> [TEXTE DE LECTURE]
━━━━━━
Cette épidémie met à jour ce qui est au fond du cœur des gens, indépendamment de tous les appareils rhétoriques destinés à brouiller les pistes. Elle agit en révélateur, comme le tranchant d'un glaive.
Ainsi
de l'extrême-droite, larbinat milicien de la Bourgeoisie, éternellement
chargée de vider les poubelles de l'Histoire et d'endosser la
responsabilité des causes perdues : ce fut l'OAS terminant la politique
sanguinaire de Mitterrand en Algérie ; ce fut Doriot et Darnand décorant
d'un vernis de croisade anti-bolchevique la veulerie rad-soc de Pétain ;
ce sont maintenant les identitaires dans la roue de Macron pour vanter
l'esprit de discipline et de sacrifice, préludant dans leur esprit au
retour des ratonnades. De génération en génération, la même histoire se
répète, tragique, farcesque et nauséeuse....
Honte
et vertige de vivre une telle époque. Sensation d'avoir pris un coup
sur la tête et d'en être groggy. Est-ce que nous dormons ? Ou est-ce
bien la réalité telle qu'elle se déploie sous nos yeux ébahis ?
Quand
Emmanuel Todd forgea, après les manifestations parodiques de janvier
2015 (de la pure haine anti-banlieue repeinte en "défense de la liberté
d'expression"), le concept de "catholique zombie", puis, en pleine
dérive policière contre les gilets jaunes, celui de "macro-lepénisme",
il était passé au mieux pour un fou, au pire comme un dangereux
complotiste passé du côté des "rouges-bruns". Une fois de plus, il avait
vu juste. L'extrême-droite à la Camus ne fait que dire tout haut ce que
la bourgeoisie a toujours pensé tout bas mais prenait soin d'enrober
sous une moraline à visée exotérique. Quand la situation n'est plus sous
contrôle, on lâche les chiens... Le Figaro se confond avec Camus, Ménard épouse La Croix et peut-être que l'étudiant nationaliste paupérisé verra bientôt dans Marlène Schiappa la résurrection de Leni Riefenstahl (on ne saurait dire, au juste, pour qui la comparaison est la plus désobligeante).
━━━━━━
> [TÂCHES À RÉALISER]
1 > Condensez en liste le paragraphe du texte de lecture qui commence par « Ainsi de l'extrême-droite » et conservez-en les faits essentiels.
2 > Rédigez la suite du texte de lecture à partir de sa dernière phrase.
Ces enregistrements proviennent d'une source distincte de celle du texte de lecture.

Enregistrements de pointage pour texte et éléments:
━━━━━━
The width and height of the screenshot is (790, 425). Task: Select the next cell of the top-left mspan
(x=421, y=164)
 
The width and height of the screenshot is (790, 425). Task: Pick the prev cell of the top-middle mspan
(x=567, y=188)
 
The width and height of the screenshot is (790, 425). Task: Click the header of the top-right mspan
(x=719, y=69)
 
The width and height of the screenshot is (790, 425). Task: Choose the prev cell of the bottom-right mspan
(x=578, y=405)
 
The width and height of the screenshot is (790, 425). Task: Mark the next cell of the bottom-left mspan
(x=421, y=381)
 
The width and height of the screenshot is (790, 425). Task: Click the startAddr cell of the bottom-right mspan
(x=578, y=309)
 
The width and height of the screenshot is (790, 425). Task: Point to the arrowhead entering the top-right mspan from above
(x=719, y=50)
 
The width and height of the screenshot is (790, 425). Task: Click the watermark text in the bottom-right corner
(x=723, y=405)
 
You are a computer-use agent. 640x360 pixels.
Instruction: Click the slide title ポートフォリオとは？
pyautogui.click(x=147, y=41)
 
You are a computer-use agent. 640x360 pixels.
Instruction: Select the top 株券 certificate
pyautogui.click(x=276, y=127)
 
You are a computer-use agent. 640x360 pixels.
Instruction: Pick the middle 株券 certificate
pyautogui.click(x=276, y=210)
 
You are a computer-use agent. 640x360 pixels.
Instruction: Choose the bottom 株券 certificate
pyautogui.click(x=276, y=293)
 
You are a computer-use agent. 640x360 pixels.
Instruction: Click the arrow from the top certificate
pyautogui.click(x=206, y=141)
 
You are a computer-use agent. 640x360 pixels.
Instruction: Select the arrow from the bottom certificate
━━━━━━
> [RÉPONSES AUX EXERCICES]
1 >
L'extrême-droite, « larbinat milicien de la Bourgeoisie », est chargée de vider les poubelles de l'Histoire et d'endosser les causes perdues :
- l'OAS a terminé la politique sanguinaire de Mitterrand en Algérie ;
- Doriot et Darnand ont paré d'un vernis de croisade anti-bolchevique la veulerie rad-soc de Pétain ;
- les identitaires, aujourd'hui dans la roue de Macron, vantent l'esprit de discipline et de sacrifice, prélude selon eux au retour des ratonnades.
De génération en génération, la même histoire se répète, tragique, farcesque et nauséeuse.

2 >
Les
identitaires sont à l'identité ce que les traditionalistes sont à la
tradition ou les marxistes à la pensée de Marx : d'indigestes
caricatures qui ont pour fonction d'étayer un consensus social de plus
en plus branlant et dont il faut absolument s'émanciper pour accéder à
la vérité du concept. Il faut repenser à nouveaux frais l'articulation
entre le local et le global, entre l'économique et le culturel, entre
l'enracinement et l'émancipation, entre l'identité et l'universel, entre
la liberté et la souveraineté : un défi immense et passionnant !
Bien
sûr, il y a un jeu très complexe entre les déterminations collectives
et les déterminations individuelles, qui produit une infinité de nuances
et de contradictions. Il faudrait, par exemple, opérer une distinction
entre l'extrême-droite en tant qu'habitus social, souvent issue des
rangs d'une gauche dépassée et radicalisée par les conséquences de sa
propre politique libérale-libertaire, et l'extrême-droite subjectivement
vécue comme la défense d'un imaginaire aristocratique enraciné dans une
tradition familiale : cette extrême-droite-là, une fois dégagée par la
force des choses de l'habitus bourgeois qui en fait le véhicule d'une
pure violence de conservation sociale, fournit souvent les premiers
bataillons de résistants (cf. juin 40).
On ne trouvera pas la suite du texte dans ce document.